-------- Brano di testo --------

Il 10 dicembre 2022, Vannina Marchi van Cauwelaert ha sostenuto, all’Università di Parigi Sorbona, la sua discussione per abilitarsi come ricercatrice con una tesi dal titolo “Un osservatorio insulare del Mediterraneo occidentale: Corsica e Sardegna, XIII-XV secolo”. La commissione era composta da:

  • Élisabeth Crouzet-Pavan, professoressa della Sorbona, garante;
  • Ilaria Taddei, professoressa dell’Università di Grenoble, relatrice;
  • Stéphane Péquignot, direttore di studio, École pratique des Hautes Études, relatore;
  • Roser Salicrù i Lluch, direttrice di ricerca, CSIC Barcellona;
  • Franco Franceschi, professore, Università di Siena
  • Antoine-Marie Graziani, professore, Università della Corsica, presidente della commissione.

“Piccole o grandi, isole di qualsiasi forma o dimensione costituiscono un ambiente umano coerente nella misura in cui gravano su di loro vincoli analoghi che le pongono contemporaneamente molto in ritardo e molto in anticipo rispetto alla storia generale del mare; che le dividono spesso e con brutalità tra questi due poli opposti, arcaismo e novità”
(Fernand Braudel)

-------- Dati forniti --------

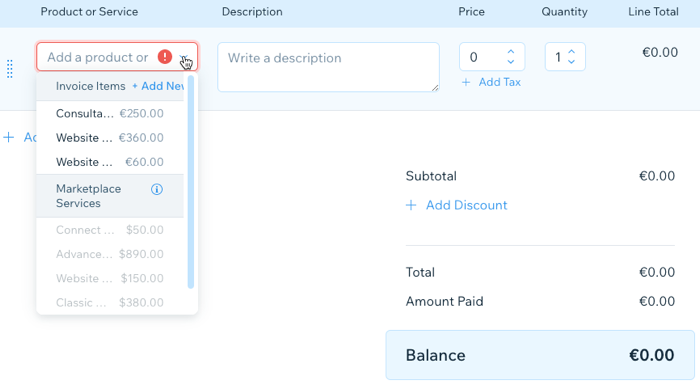Decrease the Price with down arrow
The image size is (700, 385).
click(x=511, y=62)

--------

**Esercizio scritto 1**
Ricopia dal brano sull'abilitazione la parte da “Il 10 dicembre” a “presidente della commissione.”, senza cambiare nulla.
**Esercizio scritto 2**
Indica se ciascuna affermazione concorda con il brano sull'abilitazione, rispondendo sì o no e citando le parole decisive del brano: (a) la discussione si è svolta all'Università di Grenoble; (b) Antoine-Marie Graziani era il presidente della commissione; (c) la tesi riguarda i secoli dal XIII al XV.

**Risultato dell'esercizio 1**
Il 10 dicembre 2022, Vannina Marchi van Cauwelaert ha sostenuto, all’Università di Parigi Sorbona, la sua discussione per abilitarsi come ricercatrice con una tesi dal titolo “Un osservatorio insulare del Mediterraneo occidentale: Corsica e Sardegna, XIII-XV secolo”. La commissione era composta da:

  • Élisabeth Crouzet-Pavan, professoressa della Sorbona, garante;
  • Ilaria Taddei, professoressa dell’Università di Grenoble, relatrice;
  • Stéphane Péquignot, direttore di studio, École pratique des Hautes Études, relatore;
  • Roser Salicrù i Lluch, direttrice di ricerca, CSIC Barcellona;
  • Franco Franceschi, professore, Università di Siena
  • Antoine-Marie Graziani, professore, Università della Corsica, presidente della commissione.

**Risultato dell'esercizio 2**
(a) No: “all’Università di Parigi Sorbona”.
(b) Sì: “Antoine-Marie Graziani, professore, Università della Corsica, presidente della commissione”.
(c) Sì: “XIII-XV secolo”.